— THE TASK —
Please retype all of the entries that follow, leaving the images out.

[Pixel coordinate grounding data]
==*==

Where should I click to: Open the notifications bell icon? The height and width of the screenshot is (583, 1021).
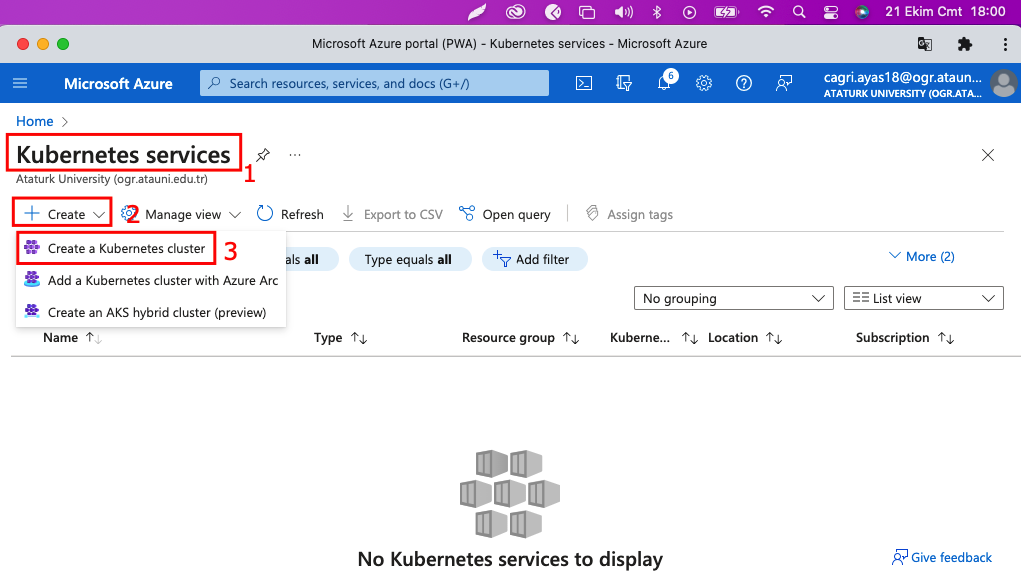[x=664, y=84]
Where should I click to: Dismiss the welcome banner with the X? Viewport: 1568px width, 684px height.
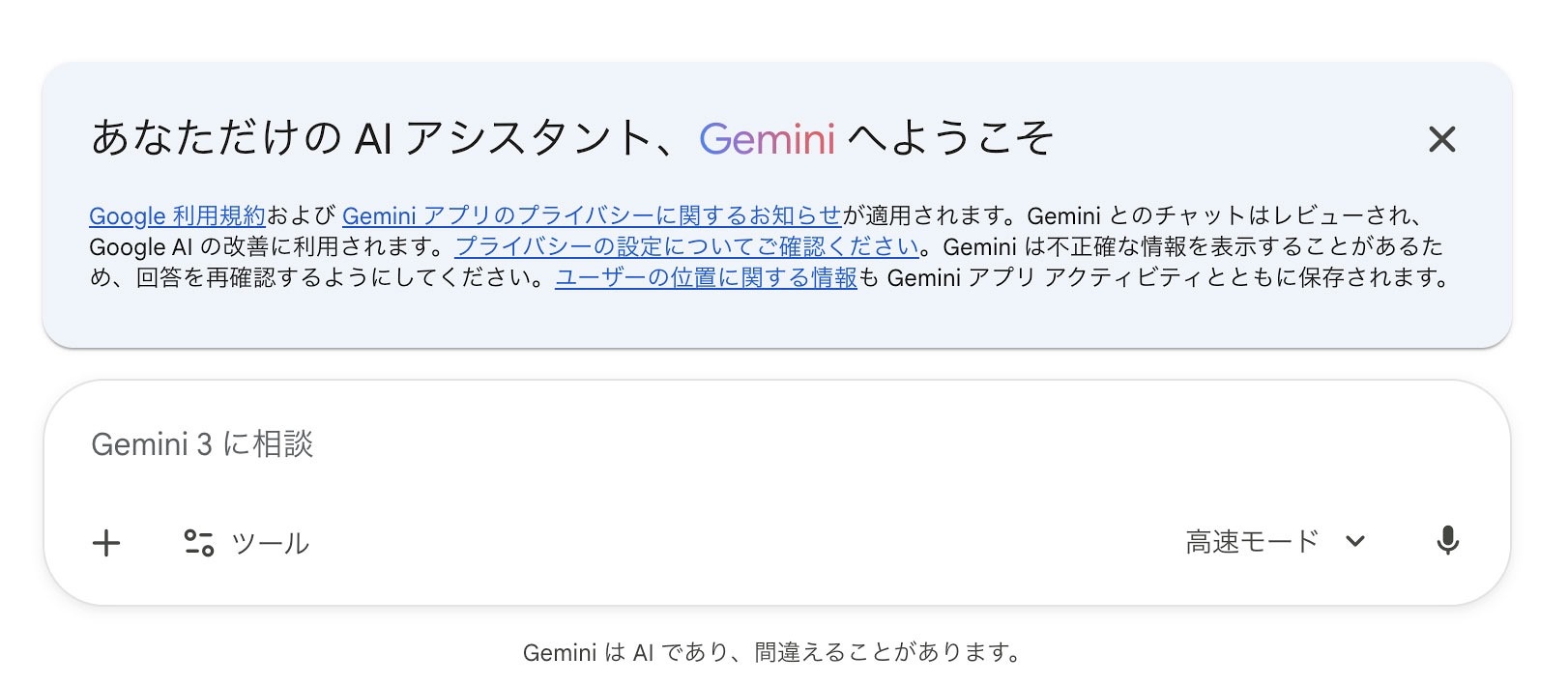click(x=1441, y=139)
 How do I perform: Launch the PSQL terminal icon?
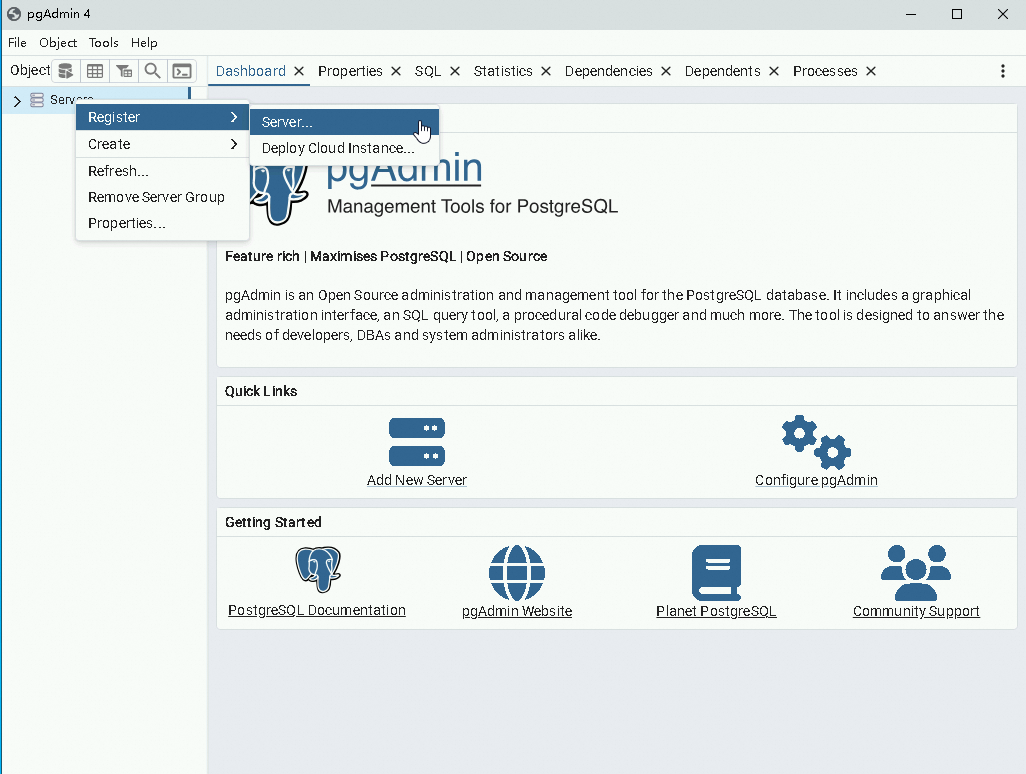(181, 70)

==*==

— COMPLETED TASK —
Where should I click to: Open the notifications bell icon? The height and width of the screenshot is (583, 1021).
[x=664, y=84]
Where should I click to: Dismiss the welcome banner with the X? Viewport: 1568px width, 684px height.
click(x=1441, y=139)
 How do I perform: Launch the PSQL terminal icon?
(181, 70)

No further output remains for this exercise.